Let $$|\psi\rangle$$ be an element of a Hilbert space $$\mathcal{H}$$ and $$U$$ a unitary operator on $$\mathcal{H}$$. I am concerned with the actual physical manifestation of such a unitary operator in the sense portrayed in the following parable.

I am in an inertial reference frame, and $$|\psi\rangle$$ is a quantum system at rest relative to me. Thus, I make the natural choice to parametrize the time evolution of $$|\psi\rangle$$ with my proper time. Now, I am given an apparatus that takes as input a quantum state like $$|\psi\rangle$$ and outputs $$U|\psi\rangle$$. Being the good note-taking scientist that I am, I write in my notebook that at time $$t_0$$ (I glanced at my watch), the state of the quantum system before me is $$|\psi\rangle$$. I then, at time $$t_{\text{in}} > t_0$$, feed the state $$|\psi\rangle$$ into the apparatus. At time $$t_{\text{out}}$$, the output state, $$U|\psi\rangle$$, emerges.

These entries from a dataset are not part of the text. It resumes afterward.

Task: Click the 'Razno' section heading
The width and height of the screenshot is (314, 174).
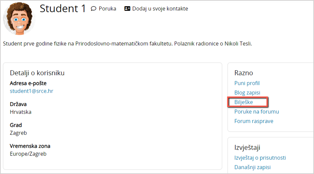Action: [x=244, y=73]
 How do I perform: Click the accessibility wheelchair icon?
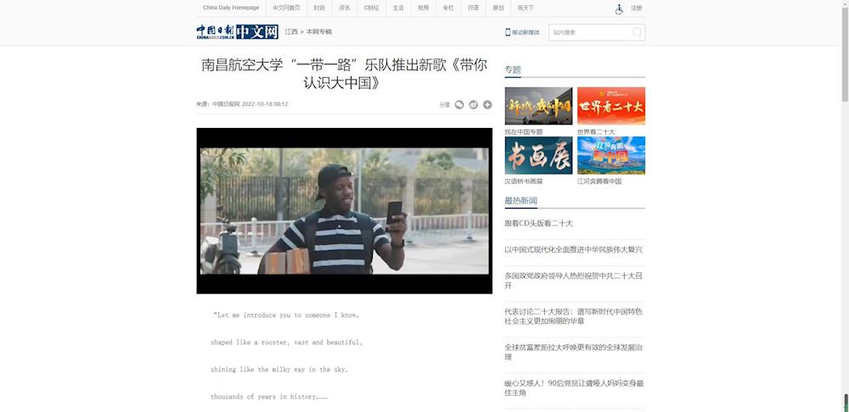pos(619,8)
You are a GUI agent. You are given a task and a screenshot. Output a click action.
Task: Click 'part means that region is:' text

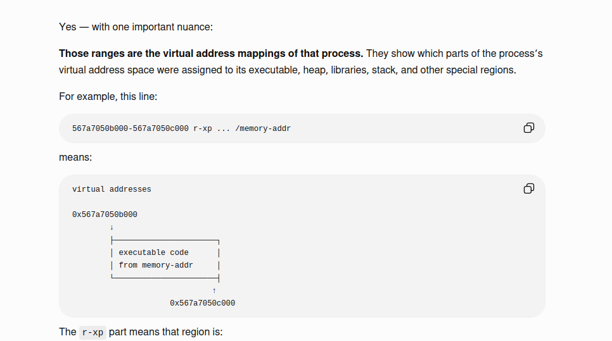tap(165, 332)
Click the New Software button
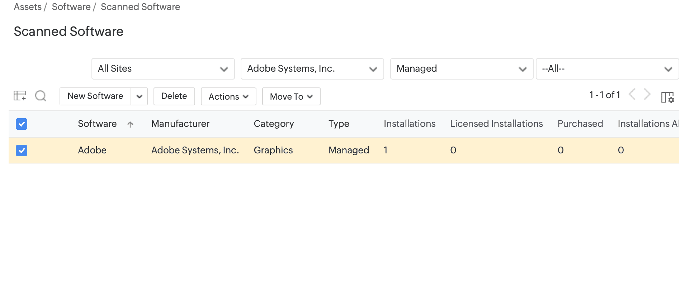680x291 pixels. tap(95, 96)
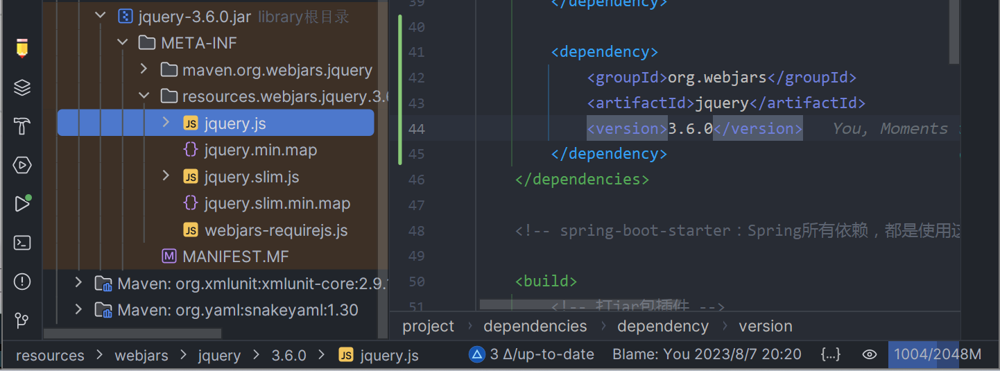Toggle the eye icon in status bar

point(869,355)
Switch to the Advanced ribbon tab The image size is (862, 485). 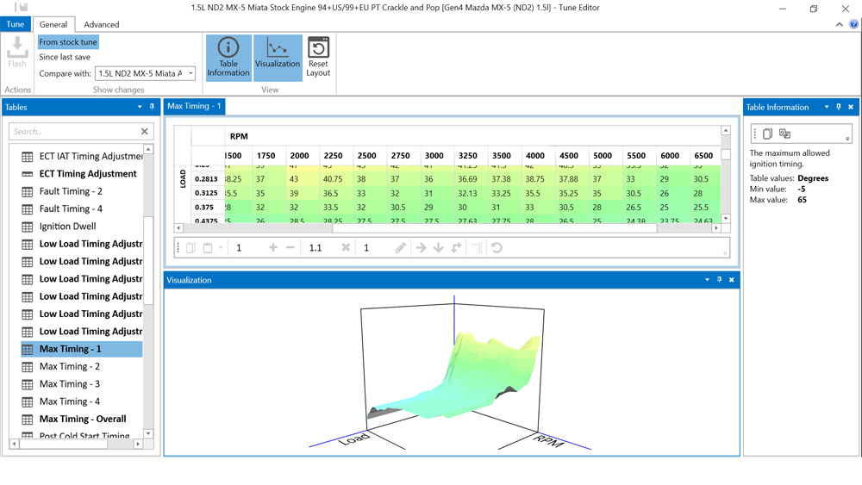click(102, 24)
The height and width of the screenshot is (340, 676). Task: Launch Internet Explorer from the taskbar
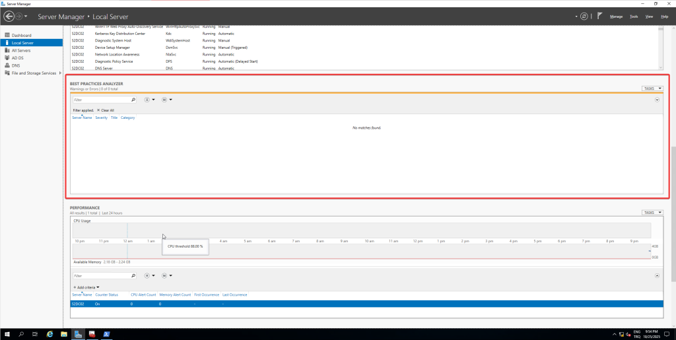click(50, 334)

Finally, knowing that the apparatus performs a $$U$$ operation, I write that the final state is $$U|\psi\rangle$$ at time $$t_f > t_{\text{out}}$$. My question is if $$t_{\text{out}} > t_{\text{in}}$$ necessarily? In other words, do actual unitary operations on quantum systems ever happen instantaneously? Is this even possible to answer?

If indeed $$t_{\text{out}} > t_{\text{in}}$$ for all $$U$$, does this imply that all unitary operations that actually happen in nature manifest from a Hamiltonian (or set of Hamiltonians) that generates an appropriate time evolution operator and implements the desired unitary $$U$$?